Schimke kritisierte Pläne, die Sozialabgaben für Minijobber in Gesundheits- und Pflegeberufen von 13 auf 21 Prozent zu erhöhen. Höhere Krankenkassenbeiträge und zusätzliche Zuschläge für Minijob-Kräfte würden den Arbeitgebern unnötige Kosten aufbürden, argumentierte sie.
Die Behauptung von Gewerkschaften, das neue Arbeitszeitgesetz könne zu 13-Stunden-Arbeitstagen führen, wies sie zurück. Schimke betonte, dass Arbeitgeber, die ihre Mitarbeiter schlecht behandelten, diese schnell verlieren würden.
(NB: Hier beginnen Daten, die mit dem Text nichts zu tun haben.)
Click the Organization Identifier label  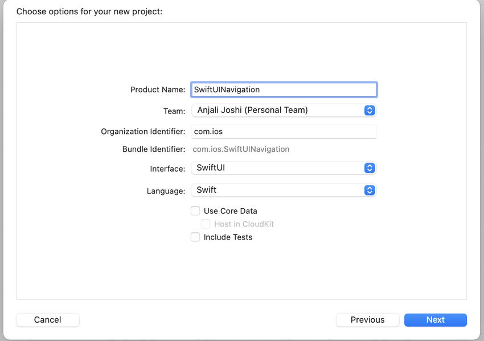point(143,131)
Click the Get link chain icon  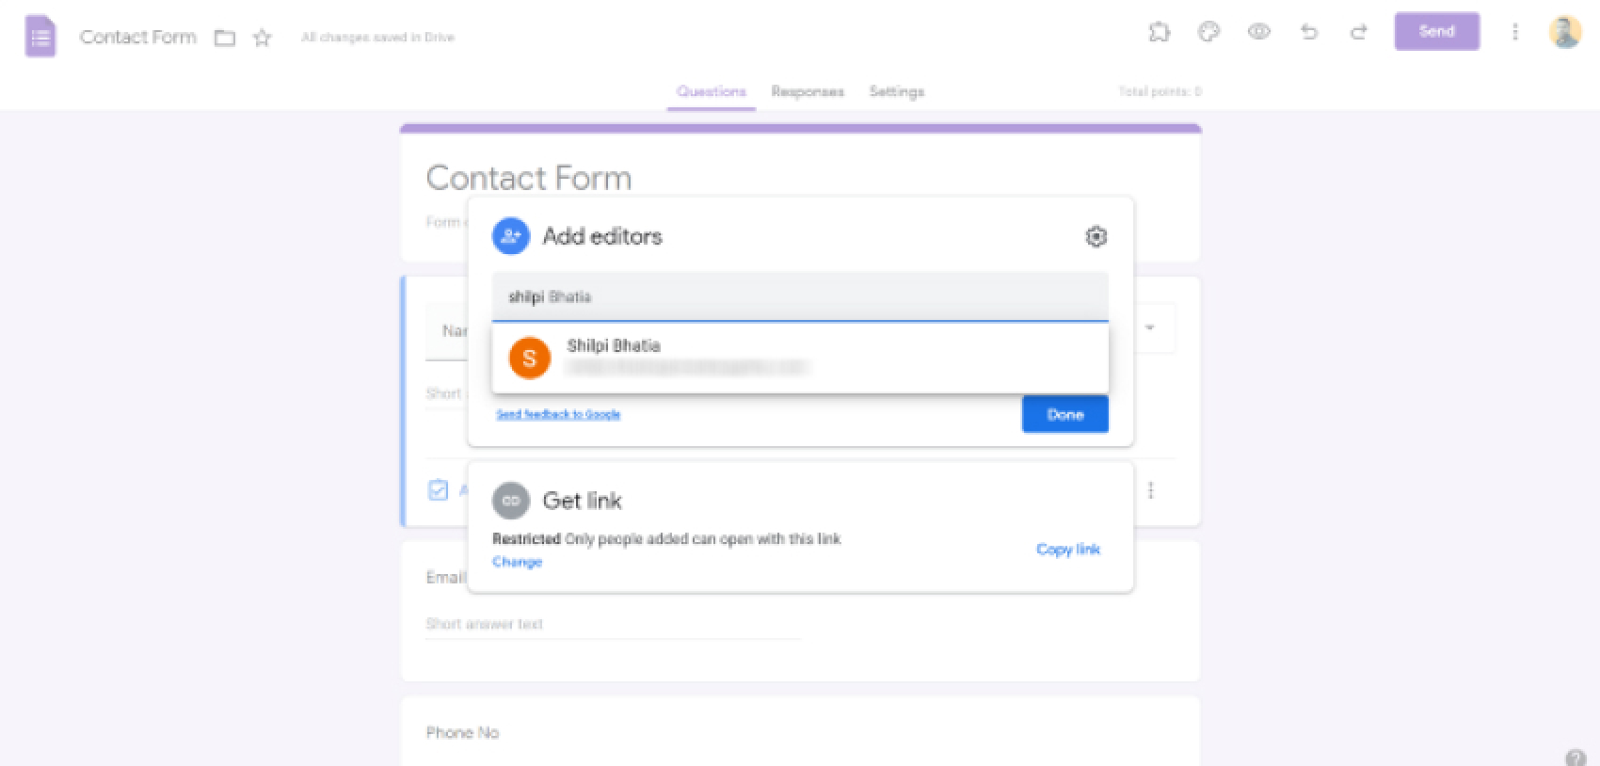click(511, 501)
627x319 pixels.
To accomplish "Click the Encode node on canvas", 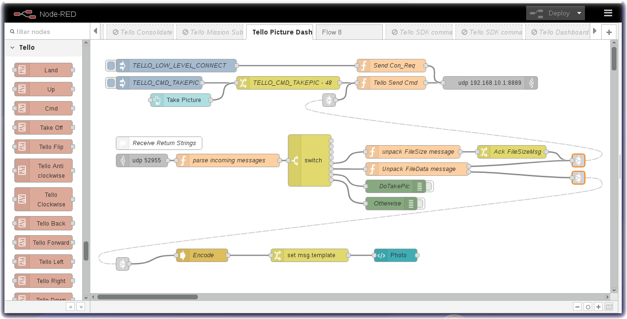I will pos(203,255).
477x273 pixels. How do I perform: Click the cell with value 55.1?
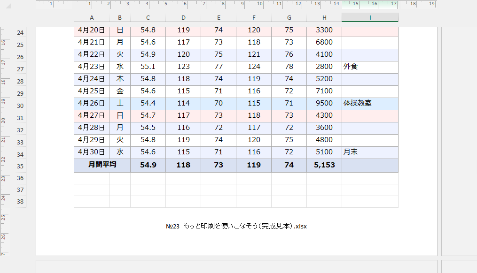pos(148,67)
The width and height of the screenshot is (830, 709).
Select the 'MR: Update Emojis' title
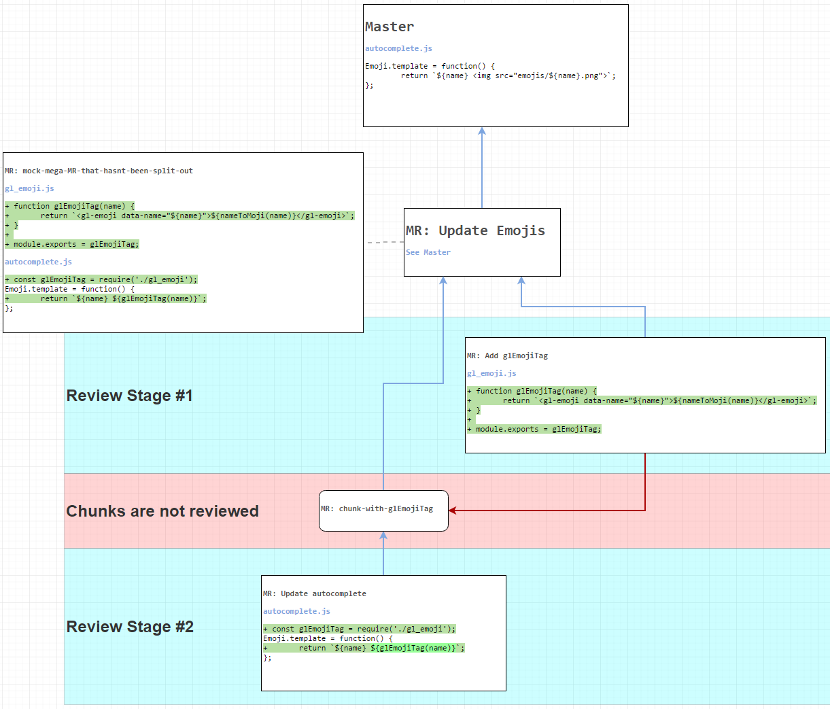point(475,231)
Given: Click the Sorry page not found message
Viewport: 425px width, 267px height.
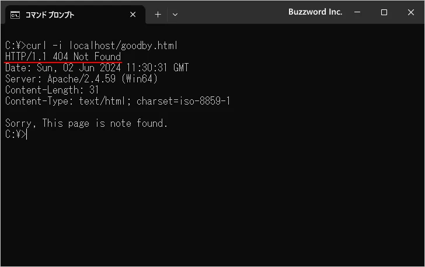Looking at the screenshot, I should [x=86, y=123].
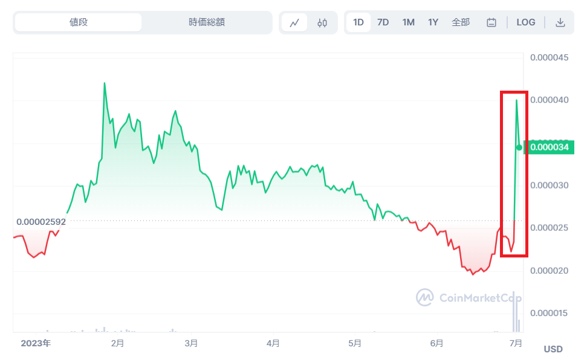Select the 1D time interval
The image size is (587, 362).
click(358, 22)
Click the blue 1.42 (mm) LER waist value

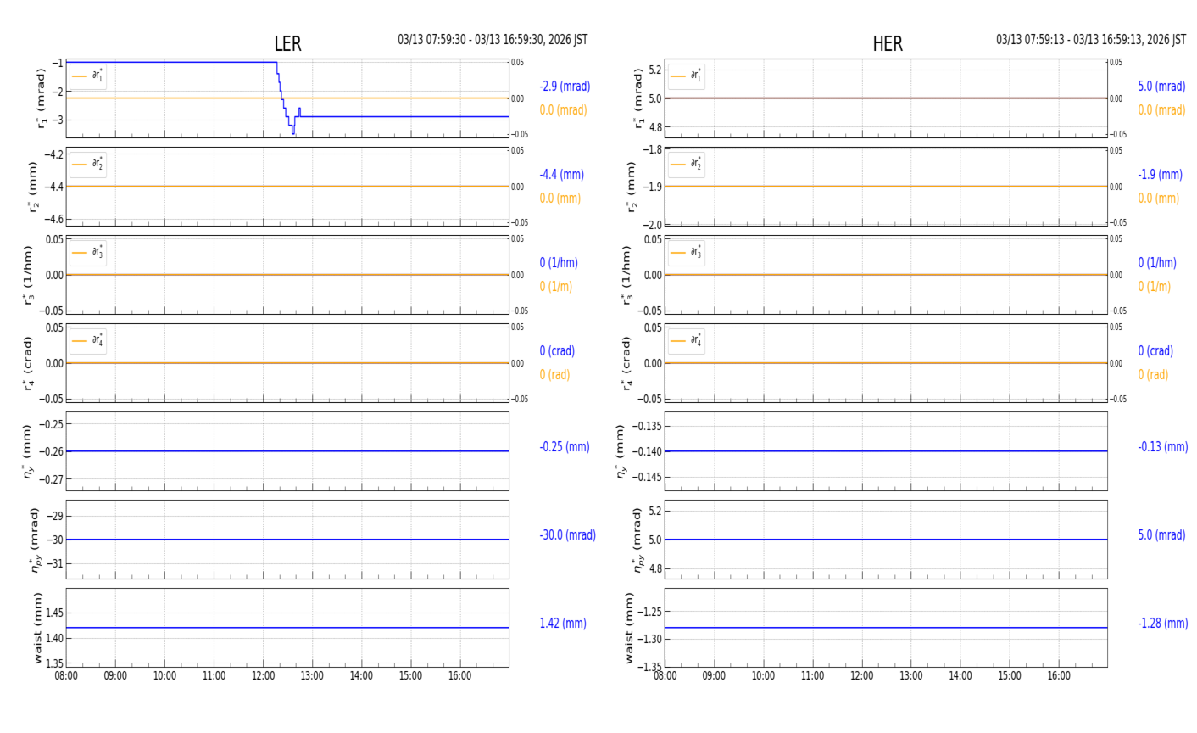coord(563,624)
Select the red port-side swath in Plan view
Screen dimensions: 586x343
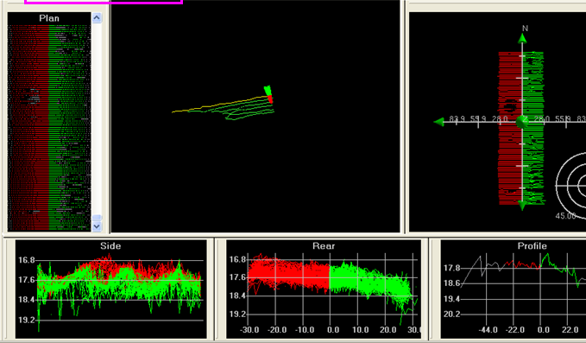click(x=28, y=127)
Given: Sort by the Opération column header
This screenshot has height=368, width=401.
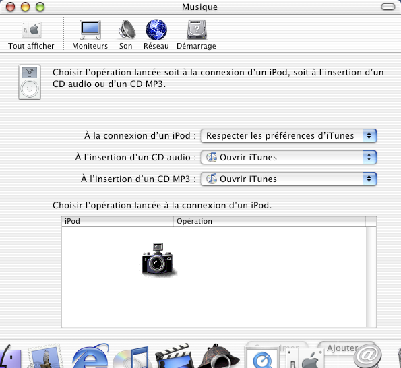Looking at the screenshot, I should pyautogui.click(x=270, y=221).
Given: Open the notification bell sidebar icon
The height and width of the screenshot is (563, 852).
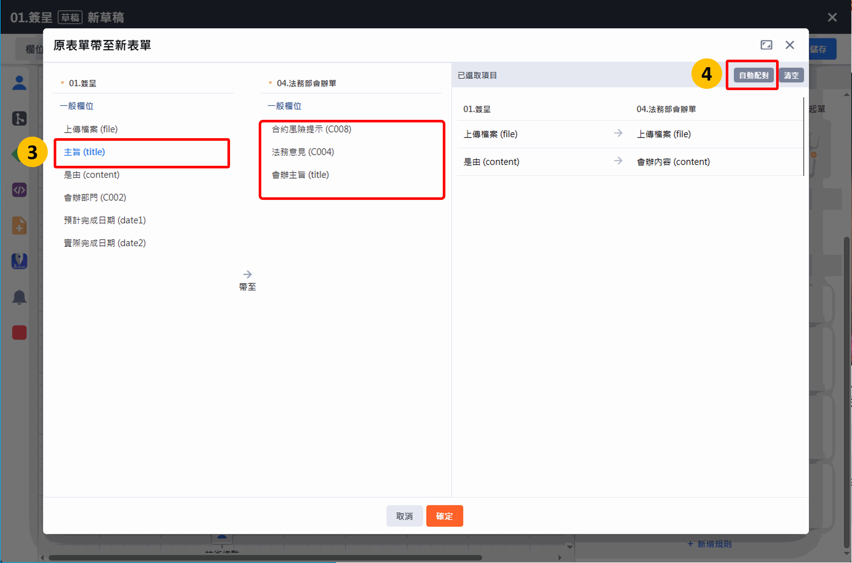Looking at the screenshot, I should pos(19,297).
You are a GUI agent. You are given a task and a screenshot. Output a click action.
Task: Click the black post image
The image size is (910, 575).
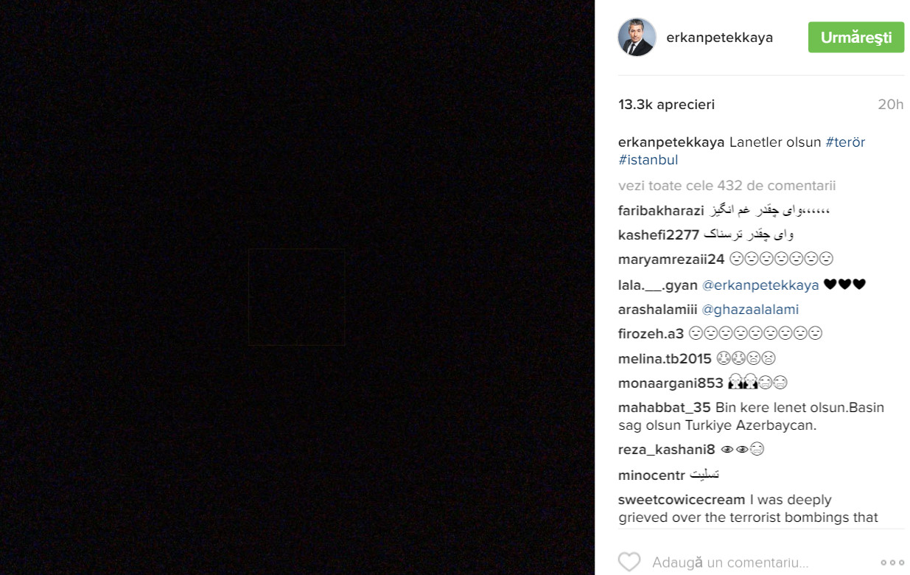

Zudem äußerte sie Frust über den aktuellen Zustand der sozialen Partnerschaft und die Zusammenarbeit mit den Gewerkschaften.
In ihrem Appell forderte Schimke einen Abbau von Bürokratie, Steuern und Abgaben. Sie rief die Politik auf, gemeinsam mit der Branche „mutige Reformen“ umzusetzen, um die finanzielle Belastung der Unternehmen zu verringern.
Die geplanten Reformen könnten die Kosten für Arbeitgeber in der Gastronomie erhöhen und Arbeitsplätze gefährden. Schimkes Warnungen unterstreichen die möglichen Folgen für den Sektor. Sie besteht auf sofortiges Handeln, um Beschäftigung zu sichern und das Wachstum der Branche zu unterstützen.